Your instructions
Reproduce all records exactly.
──────── Supplied material ────────
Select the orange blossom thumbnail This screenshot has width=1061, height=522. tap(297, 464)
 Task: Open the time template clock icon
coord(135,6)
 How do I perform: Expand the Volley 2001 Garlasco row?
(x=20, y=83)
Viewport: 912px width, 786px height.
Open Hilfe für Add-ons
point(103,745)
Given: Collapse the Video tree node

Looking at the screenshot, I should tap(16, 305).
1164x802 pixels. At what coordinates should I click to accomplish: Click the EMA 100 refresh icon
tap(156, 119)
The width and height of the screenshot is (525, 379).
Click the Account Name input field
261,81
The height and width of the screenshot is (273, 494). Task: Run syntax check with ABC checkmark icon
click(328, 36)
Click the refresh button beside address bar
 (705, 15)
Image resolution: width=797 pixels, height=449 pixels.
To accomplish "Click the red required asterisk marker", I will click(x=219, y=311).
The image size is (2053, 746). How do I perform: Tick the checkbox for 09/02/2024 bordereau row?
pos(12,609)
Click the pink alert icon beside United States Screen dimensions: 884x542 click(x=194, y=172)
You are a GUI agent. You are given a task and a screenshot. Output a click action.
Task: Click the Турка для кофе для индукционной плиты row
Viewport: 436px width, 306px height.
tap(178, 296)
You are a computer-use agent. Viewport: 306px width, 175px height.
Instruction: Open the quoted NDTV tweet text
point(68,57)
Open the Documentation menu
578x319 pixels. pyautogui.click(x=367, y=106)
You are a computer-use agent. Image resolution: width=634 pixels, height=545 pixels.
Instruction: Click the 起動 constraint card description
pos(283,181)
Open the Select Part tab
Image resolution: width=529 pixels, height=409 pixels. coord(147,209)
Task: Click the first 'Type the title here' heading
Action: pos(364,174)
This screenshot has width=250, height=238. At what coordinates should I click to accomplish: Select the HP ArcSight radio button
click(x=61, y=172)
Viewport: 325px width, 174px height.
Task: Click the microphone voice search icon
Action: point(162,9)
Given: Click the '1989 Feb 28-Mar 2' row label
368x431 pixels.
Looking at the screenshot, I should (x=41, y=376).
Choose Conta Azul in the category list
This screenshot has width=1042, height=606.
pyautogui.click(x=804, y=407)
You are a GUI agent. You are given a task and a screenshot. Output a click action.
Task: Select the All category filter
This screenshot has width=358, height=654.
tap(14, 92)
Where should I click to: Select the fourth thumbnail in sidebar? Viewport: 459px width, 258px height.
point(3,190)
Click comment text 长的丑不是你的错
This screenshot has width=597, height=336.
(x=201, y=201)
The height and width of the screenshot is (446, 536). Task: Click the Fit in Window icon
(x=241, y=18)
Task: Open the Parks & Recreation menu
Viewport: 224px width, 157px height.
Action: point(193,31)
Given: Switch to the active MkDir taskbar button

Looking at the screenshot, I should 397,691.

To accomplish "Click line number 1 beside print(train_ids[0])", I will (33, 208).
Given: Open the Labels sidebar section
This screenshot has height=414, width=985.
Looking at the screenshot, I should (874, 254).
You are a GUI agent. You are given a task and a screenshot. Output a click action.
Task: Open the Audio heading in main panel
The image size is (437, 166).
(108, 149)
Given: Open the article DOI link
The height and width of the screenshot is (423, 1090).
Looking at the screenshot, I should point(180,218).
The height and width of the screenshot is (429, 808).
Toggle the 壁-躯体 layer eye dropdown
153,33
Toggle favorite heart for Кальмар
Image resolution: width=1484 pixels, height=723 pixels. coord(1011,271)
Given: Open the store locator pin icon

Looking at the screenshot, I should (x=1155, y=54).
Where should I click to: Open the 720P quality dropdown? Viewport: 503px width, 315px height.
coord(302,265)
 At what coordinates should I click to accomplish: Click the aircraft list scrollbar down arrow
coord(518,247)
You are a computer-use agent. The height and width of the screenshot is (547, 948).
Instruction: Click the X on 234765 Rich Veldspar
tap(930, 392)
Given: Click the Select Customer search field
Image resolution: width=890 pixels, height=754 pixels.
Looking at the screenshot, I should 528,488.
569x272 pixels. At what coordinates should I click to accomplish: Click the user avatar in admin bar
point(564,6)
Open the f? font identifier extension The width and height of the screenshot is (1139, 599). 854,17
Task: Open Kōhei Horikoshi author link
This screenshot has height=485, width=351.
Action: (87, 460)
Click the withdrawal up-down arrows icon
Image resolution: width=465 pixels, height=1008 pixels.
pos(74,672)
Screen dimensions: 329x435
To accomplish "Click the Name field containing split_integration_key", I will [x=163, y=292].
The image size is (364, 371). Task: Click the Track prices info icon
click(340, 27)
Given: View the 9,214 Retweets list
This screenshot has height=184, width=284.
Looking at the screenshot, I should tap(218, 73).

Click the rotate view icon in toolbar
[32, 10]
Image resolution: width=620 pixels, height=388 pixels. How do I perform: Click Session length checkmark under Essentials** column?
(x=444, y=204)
────────
Answer area
Select the orange blossom thumbnail This screenshot has width=1061, height=522. tap(297, 464)
 Task: Open the time template clock icon
coord(135,6)
 How do I perform: Expand the Volley 2001 Garlasco row?
(x=20, y=83)
Viewport: 912px width, 786px height.
Open Hilfe für Add-ons
point(103,745)
Given: Collapse the Video tree node

Looking at the screenshot, I should tap(16, 305).
1164x802 pixels. At what coordinates should I click to accomplish: Click the EMA 100 refresh icon
tap(156, 119)
The width and height of the screenshot is (525, 379).
Click the Account Name input field
261,81
The height and width of the screenshot is (273, 494). Task: Run syntax check with ABC checkmark icon
click(328, 36)
Click the refresh button beside address bar
 (705, 15)
Image resolution: width=797 pixels, height=449 pixels.
To accomplish "Click the red required asterisk marker", I will click(x=219, y=311).
The image size is (2053, 746). How do I perform: Tick the checkbox for 09/02/2024 bordereau row?
pos(12,609)
Click the pink alert icon beside United States Screen dimensions: 884x542 click(x=194, y=172)
You are a GUI agent. You are given a task and a screenshot. Output a click action.
Task: Click the Турка для кофе для индукционной плиты row
Viewport: 436px width, 306px height.
tap(178, 296)
You are a computer-use agent. Viewport: 306px width, 175px height.
Instruction: Open the quoted NDTV tweet text
point(68,57)
Open the Documentation menu
578x319 pixels. pyautogui.click(x=367, y=106)
You are a computer-use agent. Image resolution: width=634 pixels, height=545 pixels.
Instruction: Click the 起動 constraint card description
pos(283,181)
Open the Select Part tab
Image resolution: width=529 pixels, height=409 pixels. coord(147,209)
Task: Click the first 'Type the title here' heading
Action: pos(364,174)
This screenshot has width=250, height=238. At what coordinates should I click to accomplish: Select the HP ArcSight radio button
click(x=61, y=172)
Viewport: 325px width, 174px height.
Task: Click the microphone voice search icon
Action: point(162,9)
Given: Click the '1989 Feb 28-Mar 2' row label
368x431 pixels.
Looking at the screenshot, I should (x=41, y=376).
Choose Conta Azul in the category list
This screenshot has width=1042, height=606.
pyautogui.click(x=804, y=407)
You are a GUI agent. You are given a task and a screenshot. Output a click action.
Task: Select the All category filter
This screenshot has width=358, height=654.
tap(14, 92)
Where should I click to: Select the fourth thumbnail in sidebar? Viewport: 459px width, 258px height.
point(3,190)
Click comment text 长的丑不是你的错
This screenshot has width=597, height=336.
(x=201, y=201)
The height and width of the screenshot is (446, 536). Task: Click the Fit in Window icon
(x=241, y=18)
Task: Open the Parks & Recreation menu
Viewport: 224px width, 157px height.
Action: point(193,31)
Given: Switch to the active MkDir taskbar button

Looking at the screenshot, I should 397,691.

To accomplish "Click line number 1 beside print(train_ids[0])", I will (33, 208).
Given: Open the Labels sidebar section
This screenshot has height=414, width=985.
Looking at the screenshot, I should (874, 254).
You are a GUI agent. You are given a task and a screenshot. Output a click action.
Task: Open the Audio heading in main panel
The image size is (437, 166).
(108, 149)
Given: Open the article DOI link
The height and width of the screenshot is (423, 1090).
Looking at the screenshot, I should point(180,218).
The height and width of the screenshot is (429, 808).
Toggle the 壁-躯体 layer eye dropdown
153,33
Toggle favorite heart for Кальмар
Image resolution: width=1484 pixels, height=723 pixels. coord(1011,271)
Given: Open the store locator pin icon

Looking at the screenshot, I should (x=1155, y=54).
Where should I click to: Open the 720P quality dropdown? Viewport: 503px width, 315px height.
coord(302,265)
 At what coordinates should I click to accomplish: Click the aircraft list scrollbar down arrow
coord(518,247)
You are a computer-use agent. The height and width of the screenshot is (547, 948).
Instruction: Click the X on 234765 Rich Veldspar
tap(930, 392)
Given: Click the Select Customer search field
Image resolution: width=890 pixels, height=754 pixels.
Looking at the screenshot, I should 528,488.
569x272 pixels. At what coordinates should I click to accomplish: Click the user avatar in admin bar
point(564,6)
Open the f? font identifier extension The width and height of the screenshot is (1139, 599). 854,17
Task: Open Kōhei Horikoshi author link
This screenshot has height=485, width=351.
Action: (87, 460)
Click the withdrawal up-down arrows icon
Image resolution: width=465 pixels, height=1008 pixels.
pos(74,672)
Screen dimensions: 329x435
To accomplish "Click the Name field containing split_integration_key", I will [x=163, y=292].
The image size is (364, 371). Task: Click the Track prices info icon
click(340, 27)
Given: View the 9,214 Retweets list
This screenshot has height=184, width=284.
Looking at the screenshot, I should tap(218, 73).

Click the rotate view icon in toolbar
[32, 10]
Image resolution: width=620 pixels, height=388 pixels. How do I perform: Click Session length checkmark under Essentials** column?
(x=444, y=204)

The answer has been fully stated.